Book Review : The Gravity of Us

  South Carolina Young Adult Book Award Nominee, Phil Stamper’s The Gravity of Us tells the story of Cal Lewis, a New York City teenager doubling as a social media journalist. While looking forward to an internship with Buzzfeed, his dad -an airplane pilot and wannabe astronaut- applies for NASA’s Orpheus V Mars Mission which would require the whole family to relocate to Texas, throw a wrench in Cal’s journalistic career, and force him to leave the friends he loves. 

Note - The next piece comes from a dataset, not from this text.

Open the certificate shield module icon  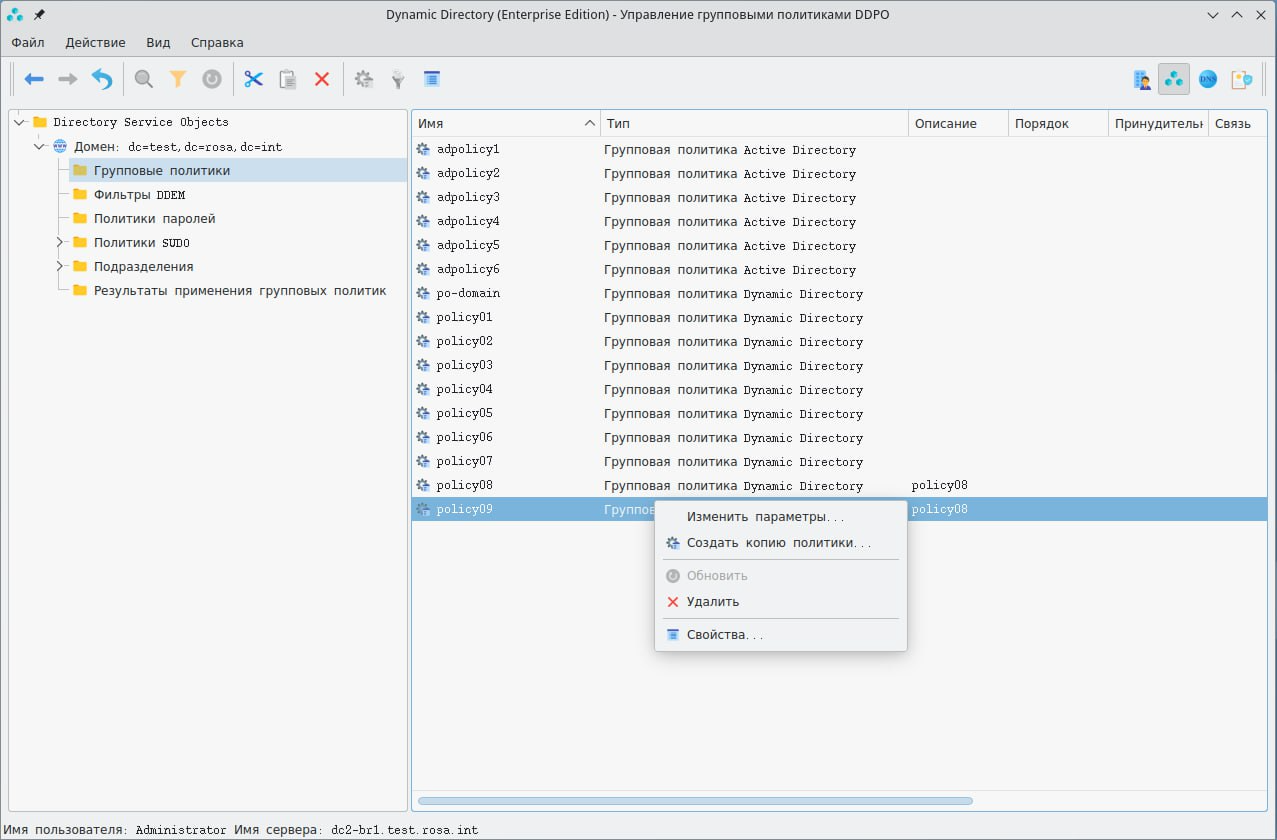tap(1241, 79)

   Truly, this is the story of a teen who is accustomed to being able to control everything in his life -even in adversity- but then finds his control stripped away from him. When Cal’s parents fight, he can sneak down the fire escape of his Brooklyn home to see his best friend Deb. When his views drop on FlashFame, he knows exactly what to post to solve the problem. Even when his dad brings up his application to the mission, Cal feels in control because there’s no way a Delta pilot with no true scientific background could actually land the job, right? Wrong. His dad lands the job and with only a weekend’s notice, his family is on their way to a new life in Texas. 

   The truth is, Cal could never have been in full control and the move makes it all the more clear to Cal. He reaches out to Buzzfeed but with the distance, the internship is off the table. Cal’s friendship with Deb is on the line as growing tensions reveal issues previously left unaddressed in their friendship. Even worse, because of Star Watch’s media coverage of the astronauts and their families, Cal won’t even be allowed to post stories to FlashFame anymore. 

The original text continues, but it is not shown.